A spokesperson for Babylon Health told MailOnline the company does not suggest people might have cancer.
They said: ‘Not all lumps in the breast are breast cancer – most of the time lumps are non-cancerous.
‘In this particular scenario, the lump might be cancerous, and smoking is a risk factor, but there are no other symptoms to suggest this apart from the lump.
‘In order to represent what would happen in face to face clinical practice, where a doctor would highlight that there might be something more serious (such as cancer), we recently made some design changes to our app.
‘We now say “something potentially serious”, rather than cancer, based on user feedback which showed people were more motivated to actually go and see a doctor with this approach.
‘In this scenario, the Babylon app behaves in the same way as a GP, in that it spots risk factors for osteoporosis, and suggests this as an outcome, as well as highlighting that the breast lump may be “something potentially serious”.’
The company added that it appreciates feedback from users but accused Dr Murphy – who has criticised the app on multiple occasions – of ‘trolling’.
‘We appreciate feedback from all our users,’ the spokesperson said. ‘Including those such as Dr Murphy who run hundreds of tests on Babylon’s AI output.
‘While the vast majority of tests prove correct, they only report sensationally on the few outlier problems they find.
‘Clearly these individuals spends many hours testing Babylon’s system, trying to identify any possible area for complaint.
‘Unfortunately, this specific individual has repeatedly chosen to rebuff Babylon’s attempts to constructively engage.
‘They remain anonymous, though claim to be a doctor (such behaviour is against General Medical Council’s code of conduct and would lead to punitive action) and repeatedly troll Babylon on Twitter.’
HOW BABYLON HEALTH WORKS
Patients download the Babylon Health app and provide their name and a password.
They are first asked their date of birth – only over 16s can use the app as it has not been rigorously tested on children.

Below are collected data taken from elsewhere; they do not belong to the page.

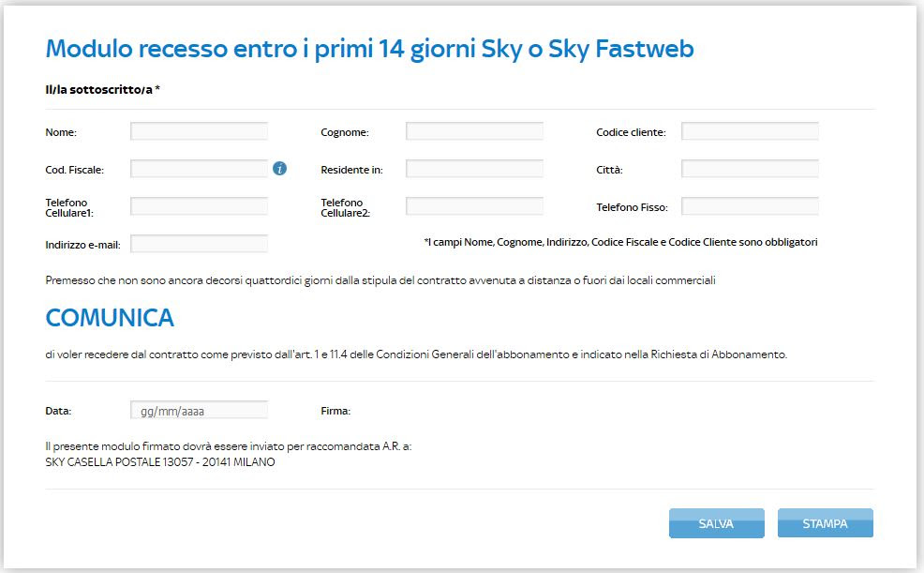Viewport: 924px width, 573px height.
Task: Click the form title Modulo recesso
Action: (369, 47)
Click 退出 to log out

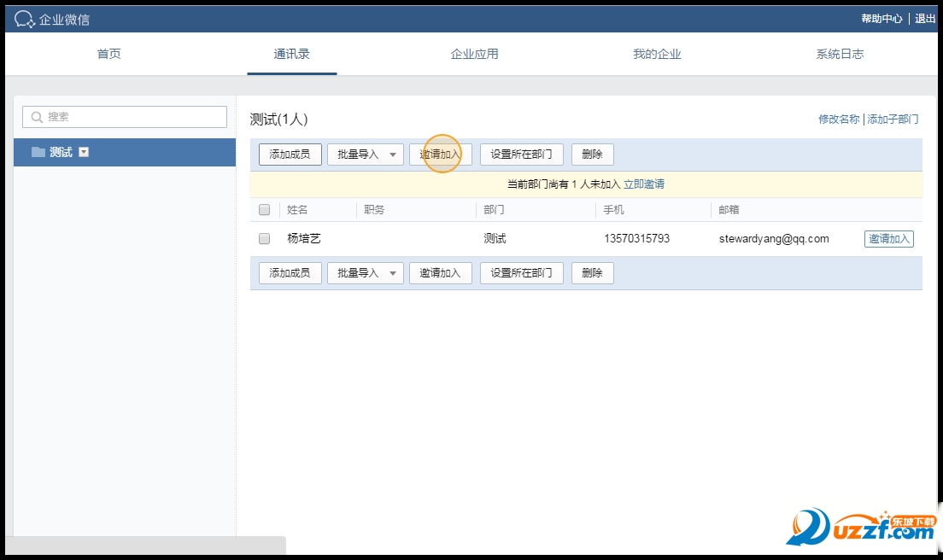[923, 17]
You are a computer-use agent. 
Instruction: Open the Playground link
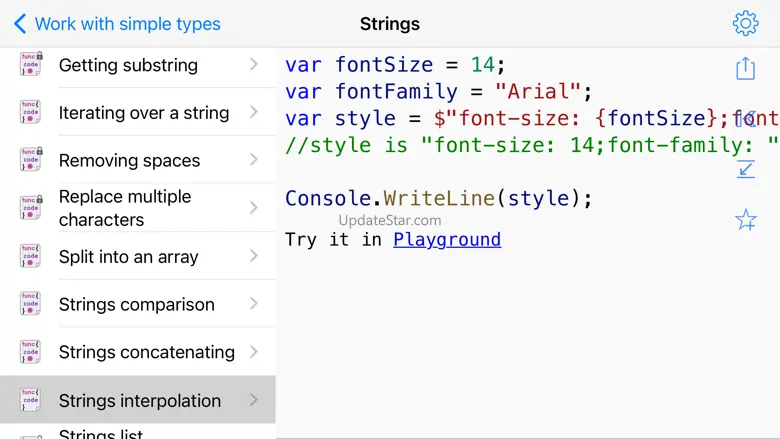(447, 240)
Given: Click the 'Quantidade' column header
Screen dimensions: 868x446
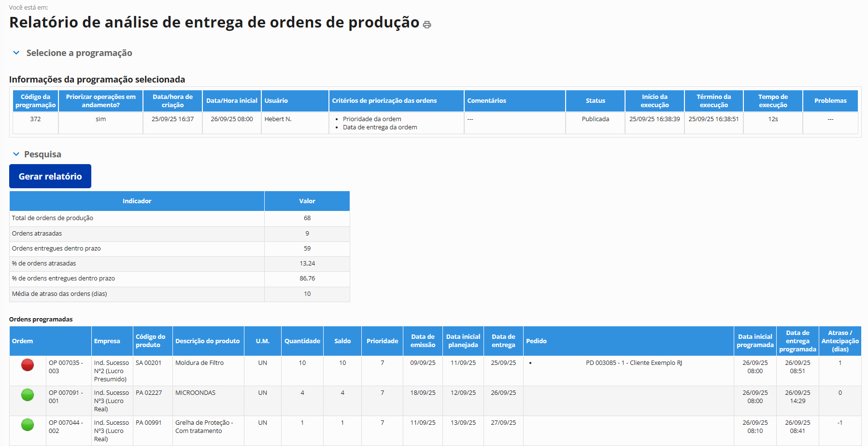Looking at the screenshot, I should 302,341.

Patients are then asked to ‘briefly describe the symptom that’s worrying you most’.
If they reply a headache, for example, they will be asked up to 30 other questions.
They will be asked where in the head they feel the pain, how long they have had it and whether it came on suddenly.
Other questions include whether patients have any other symptoms such as dizziness, flashing lights in their eyes or sickness.
They will also be asked if they have lost or gained weight (weight loss can be a sign of cancer) and if they are more stressed.
At the end of the questions, patients will be told the most likely cause of their symptoms and the action they should take.
An example message reads: ‘People with symptoms similar to yours usually have the following conditions: tension headache.
‘This can usually be treated by a pharmacist’.
They will also be given a second possible cause, which in this example would be a cluster headache.
The message reads: ‘Another possible cause of these symptoms is Cluster headache (attacks of severe, one-sided headaches which occur in clusters).
‘This usually requires seeing a GP’.